Faculty Writing: Capitalism and the Family, Immigration and “Merit,” and Torah as Palimpsest

On The Dig podcast with Daniel Denvir, Sophie Lewis discusses her new book Full Surrogacy Now: Feminism Against Family, the problem of commercialized surrogacy, and the abuses that follow from bourgeois notions of the family: “While we’re calling this situation that people are making a lot of noise about and feeling a lot of revulsion about “new”—as in new reproductive technologies—in fact there is nothing new at all about a relationship in which proletarian, often racialized, feminized laborers are bringing their bodies and labors into the service of a white household.”

In the Los Angeles Review of Books Blog, Danielle Drori relates her experience navigating U.S. immigration bureaucracy to the writing of Valeria Luiselli and the threat of Jared Kushner’s proposed “merit”-based immigration policy. Drori reflects, “Waiting for the coveted card, I learned, however, that immigration to the United States had little to do with merit and everything to do with luck, privilege, and money.”

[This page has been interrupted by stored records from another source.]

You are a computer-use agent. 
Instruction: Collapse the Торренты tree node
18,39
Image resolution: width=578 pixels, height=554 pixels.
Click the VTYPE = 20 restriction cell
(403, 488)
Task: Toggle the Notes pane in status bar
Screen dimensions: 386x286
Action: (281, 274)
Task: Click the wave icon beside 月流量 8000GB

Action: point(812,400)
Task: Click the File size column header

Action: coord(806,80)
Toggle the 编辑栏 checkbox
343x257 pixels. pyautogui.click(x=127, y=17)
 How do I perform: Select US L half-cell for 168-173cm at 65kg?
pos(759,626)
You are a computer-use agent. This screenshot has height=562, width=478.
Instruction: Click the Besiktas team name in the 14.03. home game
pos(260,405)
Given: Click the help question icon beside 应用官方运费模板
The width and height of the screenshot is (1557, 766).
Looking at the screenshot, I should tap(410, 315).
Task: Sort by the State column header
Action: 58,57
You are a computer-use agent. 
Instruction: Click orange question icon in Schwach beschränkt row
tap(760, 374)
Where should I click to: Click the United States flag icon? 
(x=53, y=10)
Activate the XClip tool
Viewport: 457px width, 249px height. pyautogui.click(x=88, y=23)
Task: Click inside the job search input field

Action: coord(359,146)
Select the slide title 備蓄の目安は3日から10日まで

For TheTorah.com, Angela Roskop Erisman investigates the complex relationship between narrative and geography in the journey of the Israelites from Egypt to the Promised Land. Writes Erisman, “The narrative terrain is as bumpy for us as readers as we might imagine the physical terrain to have been for the Israelites. But navigating this challenging landscape yields rich results.”